## Source data
+ + +
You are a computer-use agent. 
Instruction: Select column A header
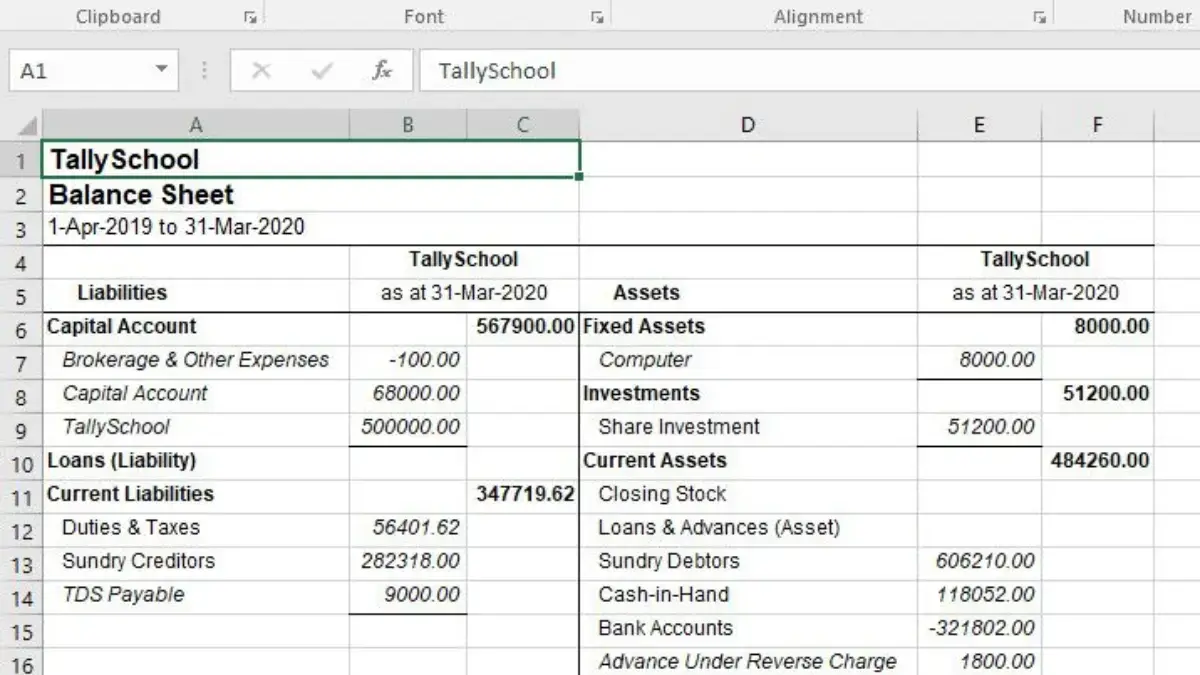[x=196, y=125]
+ + +
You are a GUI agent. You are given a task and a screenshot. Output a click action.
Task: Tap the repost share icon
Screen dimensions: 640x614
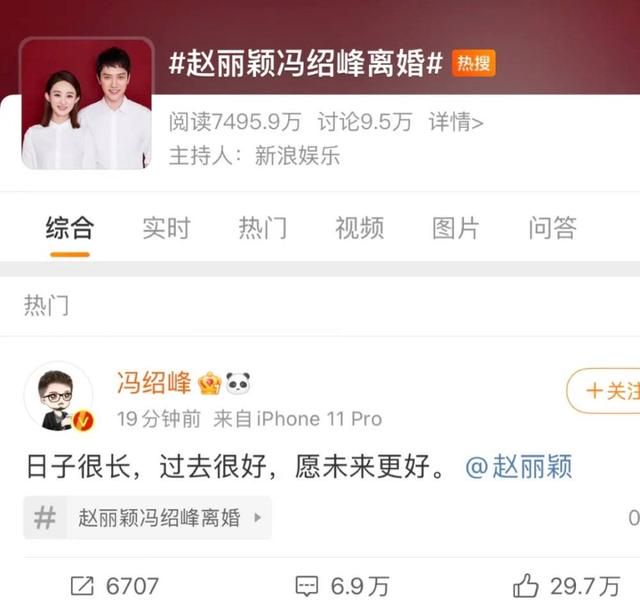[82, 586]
+ + +
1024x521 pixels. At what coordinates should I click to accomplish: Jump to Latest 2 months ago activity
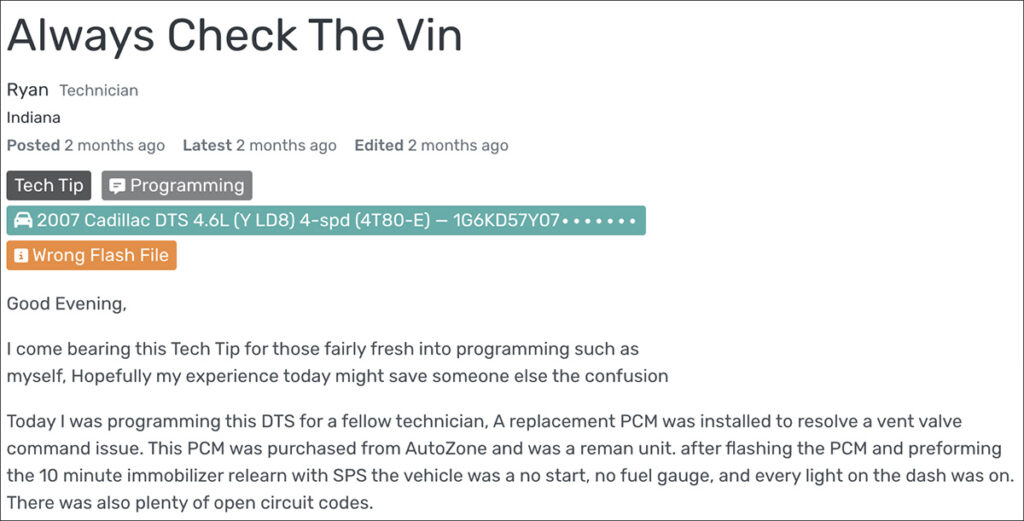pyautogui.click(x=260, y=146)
+ + +
## Exercise
A single number is the reply: the count of lines in the entries above that have the word "agent".

## Task response
2